Gewinner und Verlierer der Finanzkrise
Das Krisenjahr 2008 brachte nicht nur zahlreiche Verlierer mit sich, einige Investoren und Unternehmen profitierten auch davon. So mussten zwar die Bankenchefs Georg Funke von der Hypo Real Estate, Daniel Bouton von der Societe Generale, Hans Berger von der HSH Nordbank AG und Richard Fuld von der amerikanischen Investmentbank Lehman Brothers Inc. ihren Platz räumen, doch dagegen zählte die weltgrößte Fast-Food-Kette McDonald’s zu den ganz großen Gewinnern: Ein Plus von stolzen elf Prozent hieß die Bilanz im dritten Quartal dieses Jahres. Jim Skinner, Chef der Schnellrestaurantkette, betitelte sein Unternehmen als „rezessionsfest”. Während Jerry Yang, Gründer der Suchmaschine Yahoo!, eine Übernahme von Microsoft abwehrte, eine sich nicht auf eine Kooperation mit seinem Konkurrenten Google einigen konnte und sich infolgedessen vom Chefsessel es Unternehmens verdrücken musste, schossen die Aktien der von dem ohnehin schon milliardenschweren Warren Buffett geführten Beteiligungsgesellschaft Berkshire Hathaway mit einem Gewinn von 36 Prozent in die Höhe. Dennoch sei der reichste Mann der Welt mit einem geschätzten Vermögen von 62 Milliarden Dollar aufgrund seiner Investitionen bei Goldman Sachs wieder um einiges ärmer als vor der Finanzkrise.

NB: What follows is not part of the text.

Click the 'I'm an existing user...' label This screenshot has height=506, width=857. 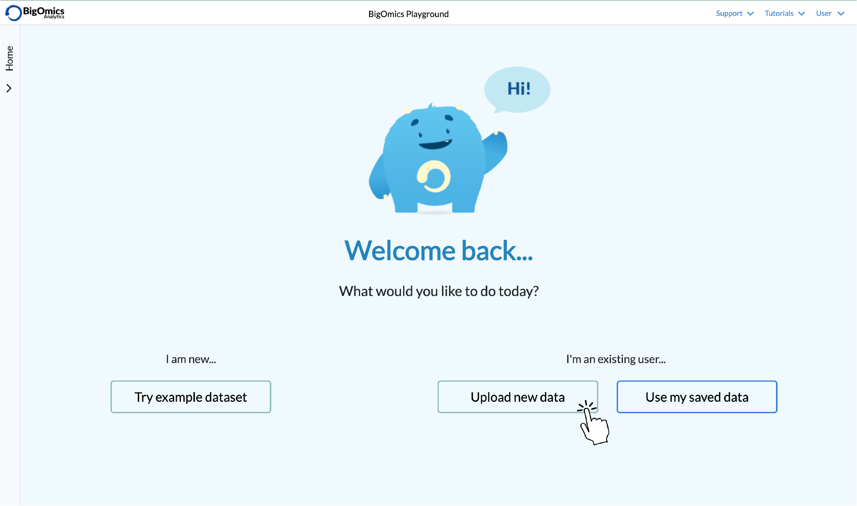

Dagegen können sich japanische Banken ins Fäustchen lachen: Während ihre amerikanischen, britischen und deutschen Partner mit der Existenz zu kämpfen haben, kauft die Nomura Holdings gelassen die Investmentbanksparte der insolventen Lehman Brothers und die Mizuho Financial Group erweitert ihre Anteile an der Bank of America. Auch die New Yorker Bank Morgan Stanley sah sich gezwungen, 20% an die Mitsubishi UFJ Holdings zu verkaufen. Weitere Gewinner sind der günstige Mini-Notebook-Hersteller Acer und John Thain, Chef des Finanzdienstleistungsunternehmens Merrill Lynch & Co. (ML).